■ **Input data**
++++++++++

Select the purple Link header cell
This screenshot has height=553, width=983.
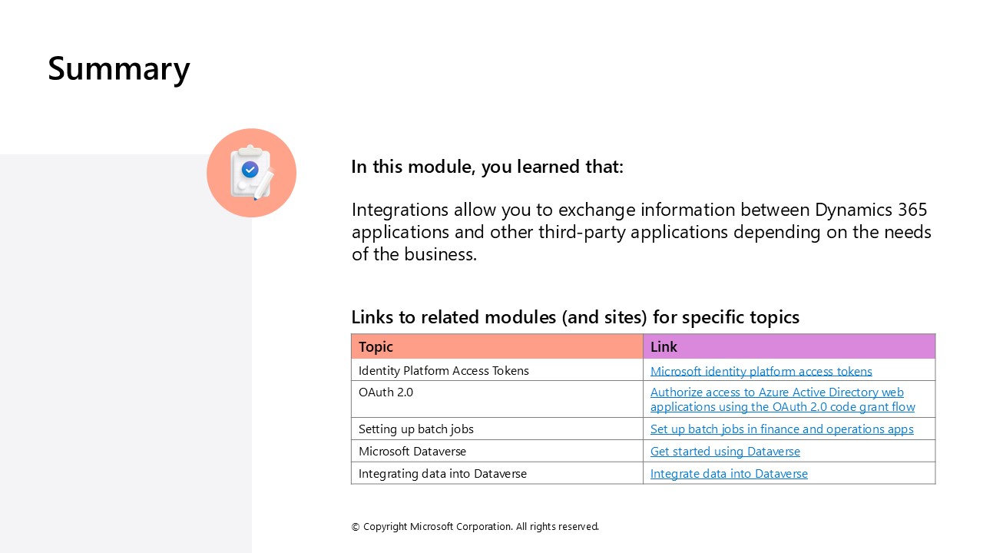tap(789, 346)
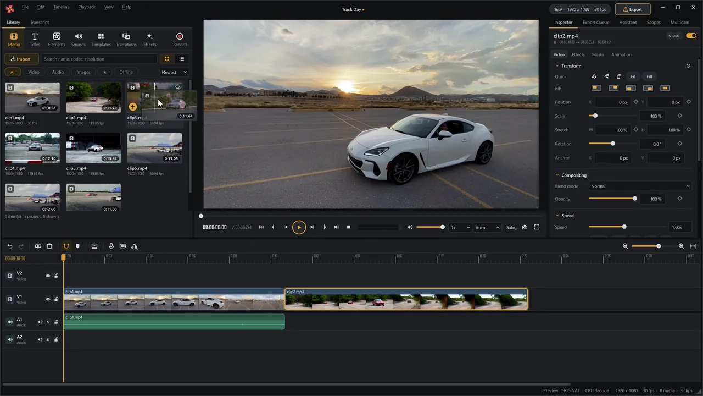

++++++++++

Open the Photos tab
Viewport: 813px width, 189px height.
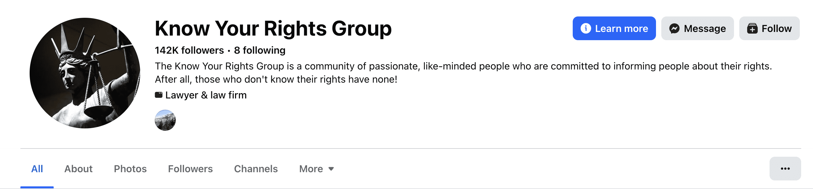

++++++++++

■ **Exercise objective**
Give only the lines from the one holding "Open the Photos tab" through the one holding "Viewport: 813px width, 189px height.", each restated exactly as it appears above.

■ **Exercise output**
Open the Photos tab
Viewport: 813px width, 189px height.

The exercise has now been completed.